DIFFERENCE: 644:644 Root Entry/__properties_version1.0 type 2
tag: undefined
test/testOut_attach.msg                               || test/msgKitOut_attach.msg
PR_CLIENT_SUBMIT_TIME                                 || PR_CLIENT_SUBMIT_TIME                                
00c0: 40 00 39 00 06 00 00 00 00 00 00 00 00 00 00 00 || 40 00 39 00 06 00 00 00 00 3f cf 4e 90 4d d2 01
PR_CREATION_TIME                                      || PR_CREATION_TIME                                     
0140: 40 00 07 30 06 00 00 00 00 00 00 00 00 00 00 00 || 40 00 07 30 06 00 00 00 9c 93 95 53 cc ce d6 01
PR_LAST_MODIFICATION_TIME                             || PR_LAST_MODIFICATION_TIME                            
0150: 40 00 08 30 06 00 00 00 00 00 00 00 00 00 00 00 || 40 00 08 30 06 00 00 00 9c 93 95 53 cc ce d6 01
no tag                                                || no tag                                               
0270: 03 00 08 0e 06 00 00 00 00 00 00 00 00 00 00 00 || 03 00 08 0e 06 00 00 00 64 fa 03 00 00 00 00 00
4848

    ????
        @9???7((=p(@00? 

This is part of the result of comparing MsgKit Output and oxmsg output with the same contents.

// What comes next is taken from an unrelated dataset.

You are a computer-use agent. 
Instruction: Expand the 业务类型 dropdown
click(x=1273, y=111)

  • It's reporting that the stream Root Entry/Sh33tJ is in the oxmsg output, but not added by MsgKit (that's a "maker's mark" added by the devs of cfb that doesn't impact functionality). The 4 means that the stream contains 4 bytes, tag: undefined means that there's no meaningful part of a .msg file associated with the stream name and 0000: 37 32 36 32 | 7262 are the contents of the stream in hex and ascii. type 2 just means it's a stream and not a storage.

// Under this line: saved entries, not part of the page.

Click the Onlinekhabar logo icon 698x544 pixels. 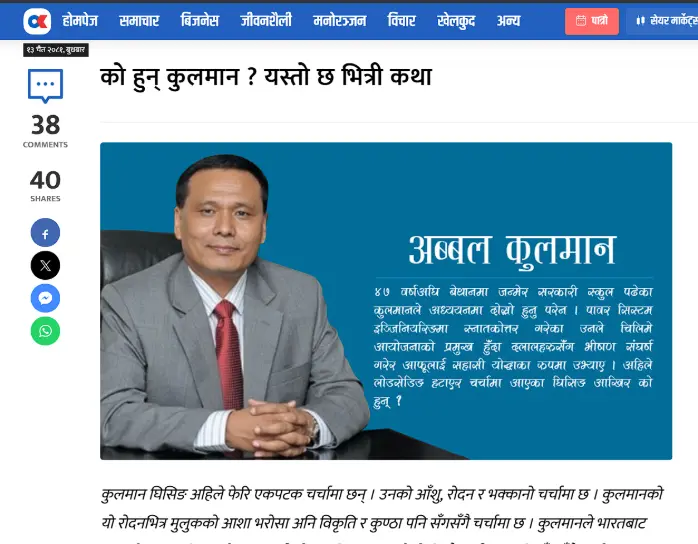click(37, 21)
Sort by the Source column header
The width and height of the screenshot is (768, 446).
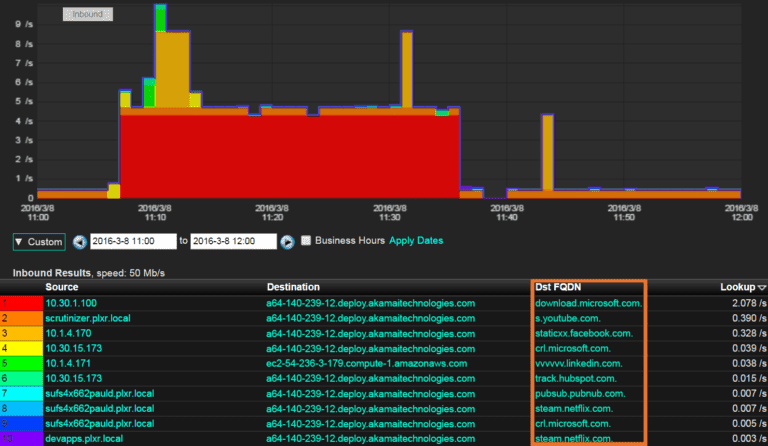(x=62, y=287)
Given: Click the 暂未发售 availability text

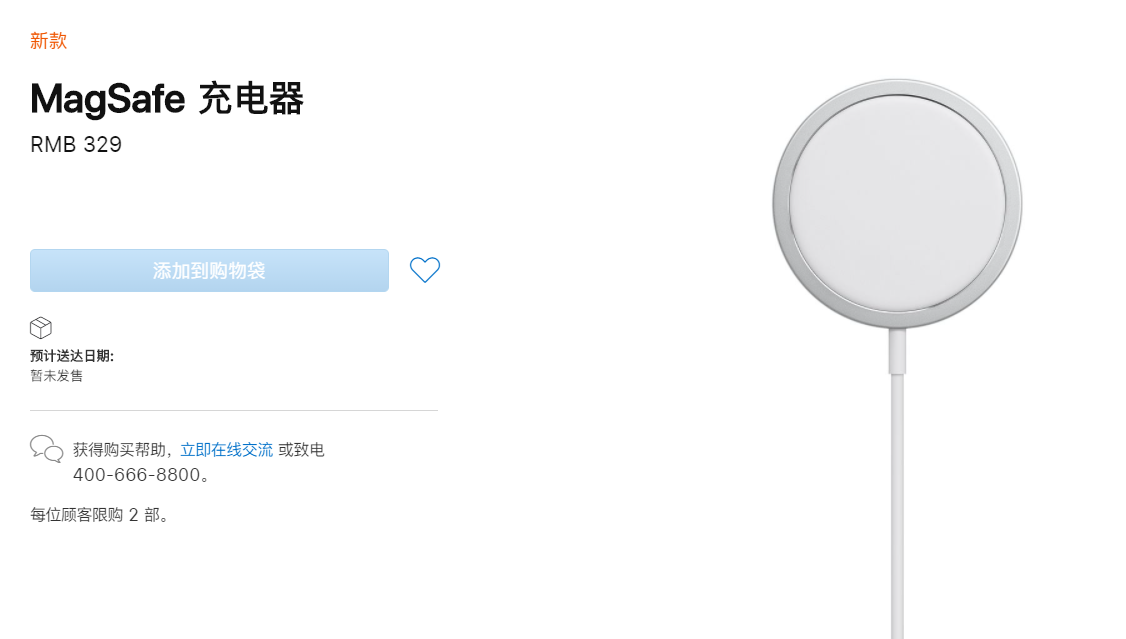Looking at the screenshot, I should 57,376.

  • The stream Root Entry/__substg1.0_0E1D001F is contained in both files and identical. Its name is associated with the property tag PR_NORMALIZED_SUBJECT_W (which can be searched in the code to find out about it) and 38 bytes long.
  • Root Entry/__substg1.0_0FFF0102 is contained in both, but different. 72:72 means that both streams are 72 bytes long (if they don't have the same length, it's likely that the content listing below won't line up). The name is associated with PR_ENTRYID which, if looked up in lib/property_tags.js, contains binary data (a GUID in ascii, to be precise, which should be different).
  • Root Entry/__properties_version1.0 is the top-level properties stream, which doesn't have an associated property tag. It contains several different properties that are different. The PR_CLIENT_SUBMIT_TIME property at offset 00c0 is different between the two files (oxmsg set it to 0), as is the creation time and the last modification time. The property at 0270 is a checksum at the end of the stream.